(Assigned task) Every line below between the one holding "This screenshot has width=1365, height=645." and the one holding "This screenshot has width=1424, height=822.", inclusive, should be copied exactly, and no other line.

(Dataset excerpts)
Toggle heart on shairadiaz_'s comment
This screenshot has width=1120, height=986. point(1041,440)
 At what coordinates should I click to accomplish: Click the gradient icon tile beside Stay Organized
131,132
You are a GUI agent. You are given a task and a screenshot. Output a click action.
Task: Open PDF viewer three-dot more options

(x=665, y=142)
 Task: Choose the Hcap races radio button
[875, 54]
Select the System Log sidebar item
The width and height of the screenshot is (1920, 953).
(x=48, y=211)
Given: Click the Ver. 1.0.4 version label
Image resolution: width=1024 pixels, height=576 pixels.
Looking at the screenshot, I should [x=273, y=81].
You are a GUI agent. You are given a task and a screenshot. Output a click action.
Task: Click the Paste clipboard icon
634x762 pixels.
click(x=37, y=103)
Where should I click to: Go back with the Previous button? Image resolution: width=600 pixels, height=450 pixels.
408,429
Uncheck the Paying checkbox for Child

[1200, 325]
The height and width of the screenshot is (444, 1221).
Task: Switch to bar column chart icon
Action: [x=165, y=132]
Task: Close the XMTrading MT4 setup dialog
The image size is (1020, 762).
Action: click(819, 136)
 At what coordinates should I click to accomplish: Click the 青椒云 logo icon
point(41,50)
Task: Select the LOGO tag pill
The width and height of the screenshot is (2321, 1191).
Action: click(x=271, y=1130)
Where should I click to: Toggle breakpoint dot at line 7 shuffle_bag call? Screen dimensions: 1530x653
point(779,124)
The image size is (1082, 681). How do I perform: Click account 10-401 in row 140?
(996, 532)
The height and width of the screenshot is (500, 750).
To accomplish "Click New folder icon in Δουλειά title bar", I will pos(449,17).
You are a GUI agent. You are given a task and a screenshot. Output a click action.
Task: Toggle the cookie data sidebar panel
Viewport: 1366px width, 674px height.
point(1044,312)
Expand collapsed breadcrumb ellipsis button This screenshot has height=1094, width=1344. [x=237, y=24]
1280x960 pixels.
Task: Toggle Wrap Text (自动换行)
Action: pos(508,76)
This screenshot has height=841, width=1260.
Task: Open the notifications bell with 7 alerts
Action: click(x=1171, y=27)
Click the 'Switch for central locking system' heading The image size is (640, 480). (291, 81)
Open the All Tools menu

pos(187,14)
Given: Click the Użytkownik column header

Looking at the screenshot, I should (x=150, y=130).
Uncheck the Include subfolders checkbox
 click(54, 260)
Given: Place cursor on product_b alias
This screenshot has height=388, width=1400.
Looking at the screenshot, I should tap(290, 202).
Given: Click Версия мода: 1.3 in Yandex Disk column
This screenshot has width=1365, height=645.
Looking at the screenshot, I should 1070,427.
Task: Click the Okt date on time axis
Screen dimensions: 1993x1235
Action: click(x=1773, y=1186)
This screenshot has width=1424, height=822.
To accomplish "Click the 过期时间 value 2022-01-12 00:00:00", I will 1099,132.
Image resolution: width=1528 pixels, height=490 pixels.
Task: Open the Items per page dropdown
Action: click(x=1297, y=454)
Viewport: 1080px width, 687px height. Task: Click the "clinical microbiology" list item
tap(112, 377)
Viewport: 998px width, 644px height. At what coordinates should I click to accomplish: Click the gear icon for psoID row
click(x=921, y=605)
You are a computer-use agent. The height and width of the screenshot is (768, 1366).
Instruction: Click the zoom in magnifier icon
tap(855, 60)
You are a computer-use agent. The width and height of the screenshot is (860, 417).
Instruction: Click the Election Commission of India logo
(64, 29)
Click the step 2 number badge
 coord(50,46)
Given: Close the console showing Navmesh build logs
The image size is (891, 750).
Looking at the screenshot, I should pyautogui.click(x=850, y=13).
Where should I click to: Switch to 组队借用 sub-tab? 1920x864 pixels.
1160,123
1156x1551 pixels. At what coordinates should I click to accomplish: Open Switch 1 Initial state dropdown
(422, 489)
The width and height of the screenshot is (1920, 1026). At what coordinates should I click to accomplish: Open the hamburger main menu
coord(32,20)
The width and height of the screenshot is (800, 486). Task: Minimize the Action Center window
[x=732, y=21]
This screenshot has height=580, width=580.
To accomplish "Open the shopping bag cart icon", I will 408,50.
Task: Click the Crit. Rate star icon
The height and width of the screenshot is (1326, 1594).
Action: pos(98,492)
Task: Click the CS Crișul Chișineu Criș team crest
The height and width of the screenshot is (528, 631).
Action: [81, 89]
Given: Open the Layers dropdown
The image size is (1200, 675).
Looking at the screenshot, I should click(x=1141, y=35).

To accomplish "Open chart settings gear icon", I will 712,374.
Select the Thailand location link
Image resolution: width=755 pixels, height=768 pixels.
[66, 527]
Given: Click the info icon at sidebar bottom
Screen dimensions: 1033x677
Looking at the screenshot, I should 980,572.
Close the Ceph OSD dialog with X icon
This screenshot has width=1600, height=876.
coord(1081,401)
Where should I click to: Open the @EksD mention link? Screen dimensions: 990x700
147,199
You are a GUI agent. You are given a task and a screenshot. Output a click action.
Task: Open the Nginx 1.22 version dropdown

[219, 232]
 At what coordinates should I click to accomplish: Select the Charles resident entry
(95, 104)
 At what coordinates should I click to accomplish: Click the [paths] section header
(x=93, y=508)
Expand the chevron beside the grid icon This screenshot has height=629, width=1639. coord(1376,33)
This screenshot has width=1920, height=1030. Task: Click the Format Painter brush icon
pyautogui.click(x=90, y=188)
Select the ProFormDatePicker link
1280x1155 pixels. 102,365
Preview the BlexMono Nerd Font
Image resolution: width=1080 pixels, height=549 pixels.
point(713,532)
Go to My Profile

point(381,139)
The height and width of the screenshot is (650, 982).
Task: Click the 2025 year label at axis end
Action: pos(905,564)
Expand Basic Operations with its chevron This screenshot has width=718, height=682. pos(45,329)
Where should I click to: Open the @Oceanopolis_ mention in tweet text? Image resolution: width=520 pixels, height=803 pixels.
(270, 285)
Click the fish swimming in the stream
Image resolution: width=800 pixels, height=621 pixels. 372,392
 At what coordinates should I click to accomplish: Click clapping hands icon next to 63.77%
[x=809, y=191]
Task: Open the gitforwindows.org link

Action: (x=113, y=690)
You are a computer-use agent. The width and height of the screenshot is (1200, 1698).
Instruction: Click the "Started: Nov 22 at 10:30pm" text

(Completed task)
This screenshot has width=1365, height=645.
Looking at the screenshot, I should 1070,427.
Task: Click the Okt date on time axis
Screen dimensions: 1993x1235
Action: click(x=1773, y=1186)
This screenshot has width=1424, height=822.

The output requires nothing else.